-- What is needed --
All of the records must be repeated exactly as they read.

Segment Start: Information supplied

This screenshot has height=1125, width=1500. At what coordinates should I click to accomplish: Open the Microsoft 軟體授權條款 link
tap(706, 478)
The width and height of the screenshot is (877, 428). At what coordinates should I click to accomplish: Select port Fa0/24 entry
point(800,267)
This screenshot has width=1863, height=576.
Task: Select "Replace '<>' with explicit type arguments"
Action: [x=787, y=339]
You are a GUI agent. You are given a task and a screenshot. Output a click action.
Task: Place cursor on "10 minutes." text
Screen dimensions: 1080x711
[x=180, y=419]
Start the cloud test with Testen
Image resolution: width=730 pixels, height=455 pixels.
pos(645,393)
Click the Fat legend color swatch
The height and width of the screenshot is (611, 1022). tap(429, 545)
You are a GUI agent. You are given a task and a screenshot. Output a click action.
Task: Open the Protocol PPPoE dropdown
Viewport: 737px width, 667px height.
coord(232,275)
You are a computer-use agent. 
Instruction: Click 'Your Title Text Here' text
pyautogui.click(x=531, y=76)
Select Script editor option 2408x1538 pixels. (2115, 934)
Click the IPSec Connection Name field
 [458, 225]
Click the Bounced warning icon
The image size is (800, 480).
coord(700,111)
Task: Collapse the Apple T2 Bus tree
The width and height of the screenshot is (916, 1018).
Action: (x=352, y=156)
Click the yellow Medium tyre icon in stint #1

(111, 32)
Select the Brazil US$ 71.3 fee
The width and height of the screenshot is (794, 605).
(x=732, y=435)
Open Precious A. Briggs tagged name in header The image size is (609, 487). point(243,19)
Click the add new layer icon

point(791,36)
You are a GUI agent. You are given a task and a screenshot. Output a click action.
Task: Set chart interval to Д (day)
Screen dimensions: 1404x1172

Segment End: Information supplied

-- Answer section --
This screenshot has height=1125, width=1500. At what coordinates should I click to accomplish: Open the Microsoft 軟體授權條款 link
tap(706, 478)
The width and height of the screenshot is (877, 428). At what coordinates should I click to accomplish: Select port Fa0/24 entry
point(800,267)
This screenshot has width=1863, height=576.
Task: Select "Replace '<>' with explicit type arguments"
Action: [x=787, y=339]
You are a GUI agent. You are given a task and a screenshot. Output a click action.
Task: Place cursor on "10 minutes." text
Screen dimensions: 1080x711
[x=180, y=419]
Start the cloud test with Testen
Image resolution: width=730 pixels, height=455 pixels.
pos(645,393)
Click the Fat legend color swatch
The height and width of the screenshot is (611, 1022). tap(429, 545)
You are a GUI agent. You are given a task and a screenshot. Output a click action.
Task: Open the Protocol PPPoE dropdown
Viewport: 737px width, 667px height.
coord(232,275)
You are a computer-use agent. 
Instruction: Click 'Your Title Text Here' text
pyautogui.click(x=531, y=76)
Select Script editor option 2408x1538 pixels. (2115, 934)
Click the IPSec Connection Name field
 [458, 225]
Click the Bounced warning icon
The image size is (800, 480).
coord(700,111)
Task: Collapse the Apple T2 Bus tree
The width and height of the screenshot is (916, 1018).
Action: (x=352, y=156)
Click the yellow Medium tyre icon in stint #1

(111, 32)
Select the Brazil US$ 71.3 fee
The width and height of the screenshot is (794, 605).
(x=732, y=435)
Open Precious A. Briggs tagged name in header The image size is (609, 487). point(243,19)
Click the add new layer icon

point(791,36)
You are a GUI agent. You are given a task and a screenshot. Output a click action.
Task: Set chart interval to Д (day)
Screen dimensions: 1404x1172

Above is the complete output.